Extracted data -

• • • • • • •

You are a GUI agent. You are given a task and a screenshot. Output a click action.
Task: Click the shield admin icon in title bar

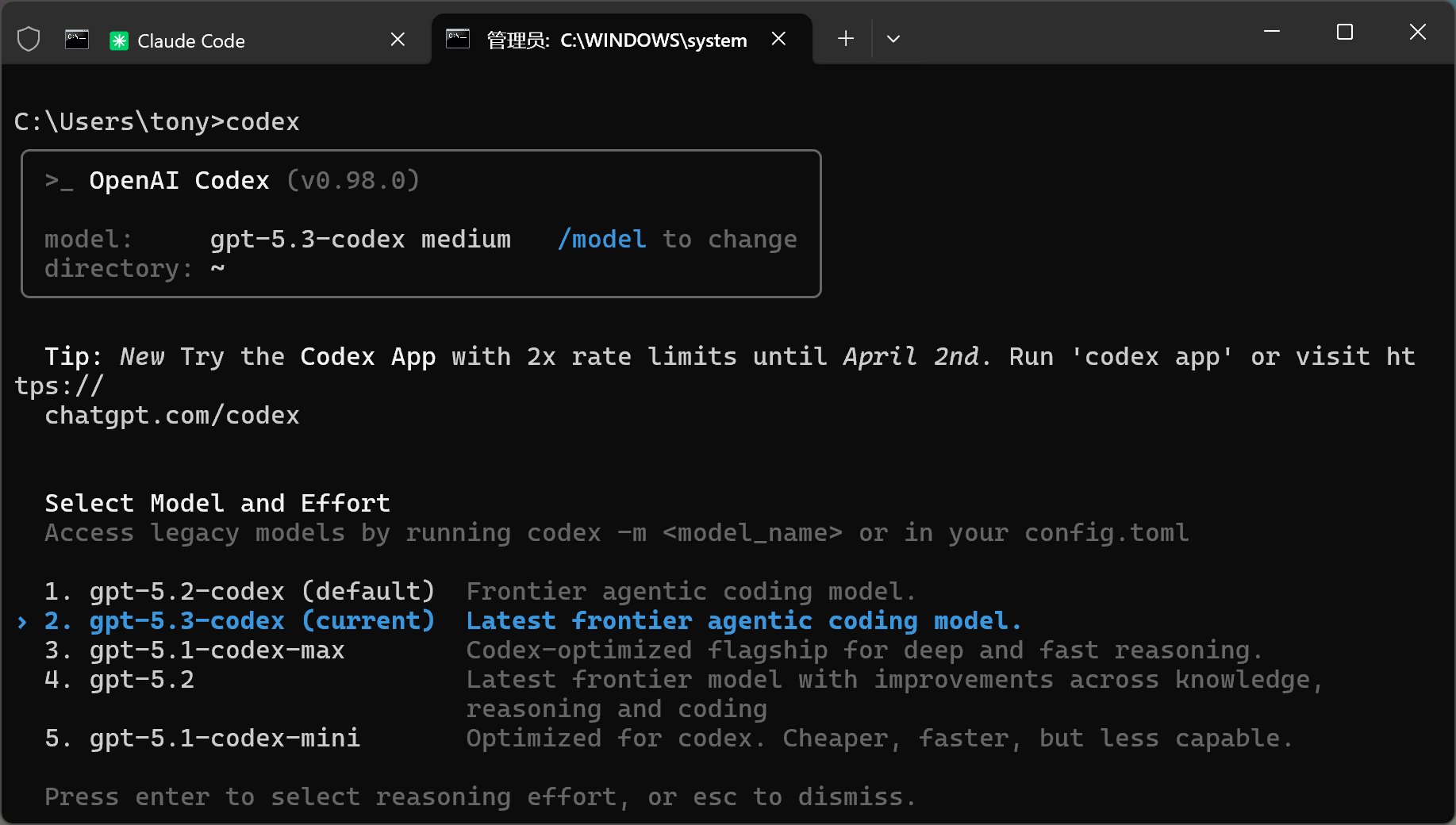coord(29,39)
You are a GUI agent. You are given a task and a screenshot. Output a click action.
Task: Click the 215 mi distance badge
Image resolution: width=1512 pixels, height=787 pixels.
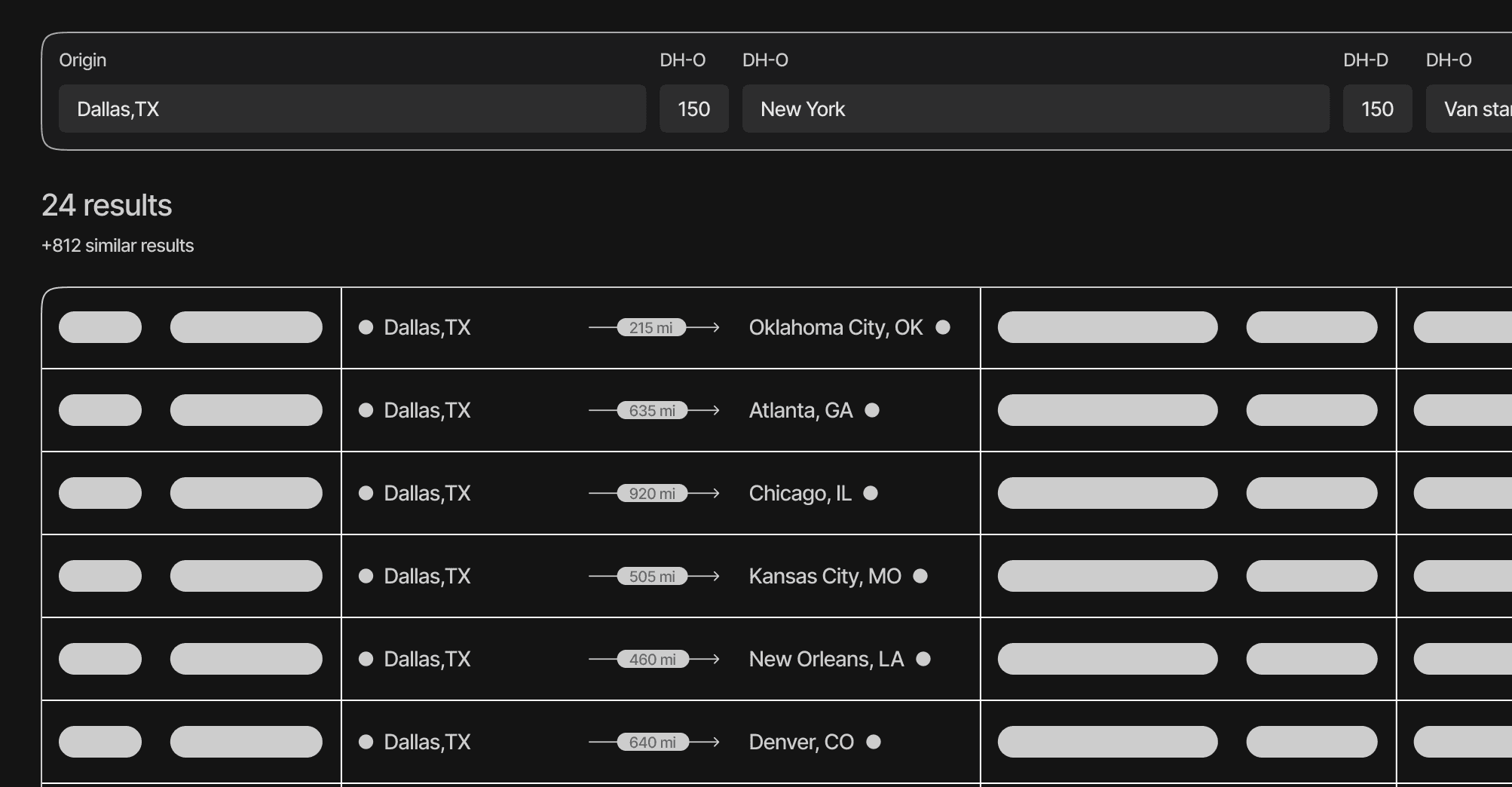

• • • • • • •

Instructions for the task - Each entry must be set down word for word; no image may be carried over.

Written answer -
You are a GUI agent. You are given a task and a screenshot. Output a click action.
Task: Click the shield admin icon in title bar

coord(29,39)
You are a GUI agent. You are given a task and a screenshot. Output a click action.
Task: Click the 215 mi distance badge
Image resolution: width=1512 pixels, height=787 pixels.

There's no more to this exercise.